CIA, interrogatorios y videos

La CIA reconoce haber destruido 92 videos de interrogatorios antiterroristas, indica un documento judicial divulgado ayer, un nuevo giro en el escándalo en torno de presuntas pruebas de tortura que aparecerían en dichas grabaciones. Esta cifra de videos destruidos es mayor a la que previamente había reconocido el gobierno de Bush.
La revelación llegó en forma de una carta presentada ayer por los fiscales federales que están investigando la destrucción de los videos que hicieran funcionaros de la agencia, en noviembre de 2005. Los documentos presentados ayer revelan por primera vez el número de videos.

“La CIA puede identificar ahora la cantidad de cintas de video que fueron destruidas”, indicó Lev Dassin, abogado defensor del gobierno estadounidense, en una carta dirigida al juez Alvin Hellerstein encargado del caso. “Noventa y dos cintas de video fueron destruidas”, agrega. La CIA no quiso hacer ningún comentario sobre el asunto cuando fue contactada. Hasta ahora la Agencia Central de Inteligencia estadounidense sólo había admitido la destrucción de algunas filmaciones.
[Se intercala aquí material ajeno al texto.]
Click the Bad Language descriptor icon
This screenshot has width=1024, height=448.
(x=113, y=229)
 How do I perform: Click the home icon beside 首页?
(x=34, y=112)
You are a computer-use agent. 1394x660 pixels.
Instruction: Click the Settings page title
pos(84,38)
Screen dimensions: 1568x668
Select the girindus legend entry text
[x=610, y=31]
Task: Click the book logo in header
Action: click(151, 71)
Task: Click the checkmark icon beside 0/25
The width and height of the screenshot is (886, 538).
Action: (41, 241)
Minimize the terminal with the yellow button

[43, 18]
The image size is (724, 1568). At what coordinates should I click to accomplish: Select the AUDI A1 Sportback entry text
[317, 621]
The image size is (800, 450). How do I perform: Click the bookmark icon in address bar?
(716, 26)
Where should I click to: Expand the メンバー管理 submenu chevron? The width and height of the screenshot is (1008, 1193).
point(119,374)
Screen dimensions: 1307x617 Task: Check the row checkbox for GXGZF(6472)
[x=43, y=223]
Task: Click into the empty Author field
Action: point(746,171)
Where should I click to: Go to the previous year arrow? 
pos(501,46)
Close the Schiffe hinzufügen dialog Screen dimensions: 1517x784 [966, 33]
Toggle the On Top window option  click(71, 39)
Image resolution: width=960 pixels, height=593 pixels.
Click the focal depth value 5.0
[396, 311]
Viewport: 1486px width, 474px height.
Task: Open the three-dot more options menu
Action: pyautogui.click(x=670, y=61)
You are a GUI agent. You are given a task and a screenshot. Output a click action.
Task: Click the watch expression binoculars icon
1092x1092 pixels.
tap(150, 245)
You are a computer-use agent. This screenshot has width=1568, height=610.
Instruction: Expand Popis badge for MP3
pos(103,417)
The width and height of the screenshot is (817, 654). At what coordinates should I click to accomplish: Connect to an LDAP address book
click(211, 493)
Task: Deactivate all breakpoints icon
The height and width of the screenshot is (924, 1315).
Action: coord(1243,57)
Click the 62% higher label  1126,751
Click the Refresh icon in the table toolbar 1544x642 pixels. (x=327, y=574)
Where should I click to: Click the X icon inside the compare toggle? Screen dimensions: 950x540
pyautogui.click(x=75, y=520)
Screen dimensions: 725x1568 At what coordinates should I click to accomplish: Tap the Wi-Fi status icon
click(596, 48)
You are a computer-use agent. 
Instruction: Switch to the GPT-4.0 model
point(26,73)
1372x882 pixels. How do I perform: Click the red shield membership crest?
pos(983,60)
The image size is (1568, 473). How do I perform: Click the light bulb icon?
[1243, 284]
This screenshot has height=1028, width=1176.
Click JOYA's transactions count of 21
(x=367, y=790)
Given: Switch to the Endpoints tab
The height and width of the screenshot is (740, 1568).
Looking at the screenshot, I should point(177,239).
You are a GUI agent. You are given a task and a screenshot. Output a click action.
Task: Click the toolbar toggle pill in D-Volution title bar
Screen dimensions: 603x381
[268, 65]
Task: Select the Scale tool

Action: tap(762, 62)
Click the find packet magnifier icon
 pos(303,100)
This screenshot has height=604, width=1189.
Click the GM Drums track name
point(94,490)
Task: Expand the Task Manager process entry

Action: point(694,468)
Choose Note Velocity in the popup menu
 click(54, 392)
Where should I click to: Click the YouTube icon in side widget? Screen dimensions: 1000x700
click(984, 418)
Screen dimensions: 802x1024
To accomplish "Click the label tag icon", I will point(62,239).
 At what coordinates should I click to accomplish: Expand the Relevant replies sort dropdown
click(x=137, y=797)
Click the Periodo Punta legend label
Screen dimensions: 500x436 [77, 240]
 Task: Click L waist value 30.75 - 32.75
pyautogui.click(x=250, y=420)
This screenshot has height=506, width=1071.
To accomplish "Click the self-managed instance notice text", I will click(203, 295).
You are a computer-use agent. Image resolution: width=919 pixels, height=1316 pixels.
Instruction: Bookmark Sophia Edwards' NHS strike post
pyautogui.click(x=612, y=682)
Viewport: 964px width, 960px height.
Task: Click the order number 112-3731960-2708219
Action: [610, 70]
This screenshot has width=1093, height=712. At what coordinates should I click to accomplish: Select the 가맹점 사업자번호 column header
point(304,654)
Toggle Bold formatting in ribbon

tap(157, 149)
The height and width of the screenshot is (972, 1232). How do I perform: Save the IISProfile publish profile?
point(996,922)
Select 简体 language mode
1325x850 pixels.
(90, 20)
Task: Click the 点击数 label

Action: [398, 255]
Su entonces director, Michael Hayden, explicó el 6 de diciembre de 2007 que era para proteger a sus agentes de eventuales represalias de Al Qaida.

Según The New York Times, esos videos mostraban interrogatorios llevados a cabo en 2002 contra dos personas: Abu Zubaydah, sospechado de ser un miembro importante de la organización Al Qaida, y Abdel Rahim al Nachiri, presunto implicado en el atentado contra el barco militar estadounidense “USS Cole” en Yemen, en el año 2000. Los videos estaban guardados en una cajafuerte en la sede de la CIA en Tailandia, el país donde estos dos sospechosos de Al Qaida fueron interrogados.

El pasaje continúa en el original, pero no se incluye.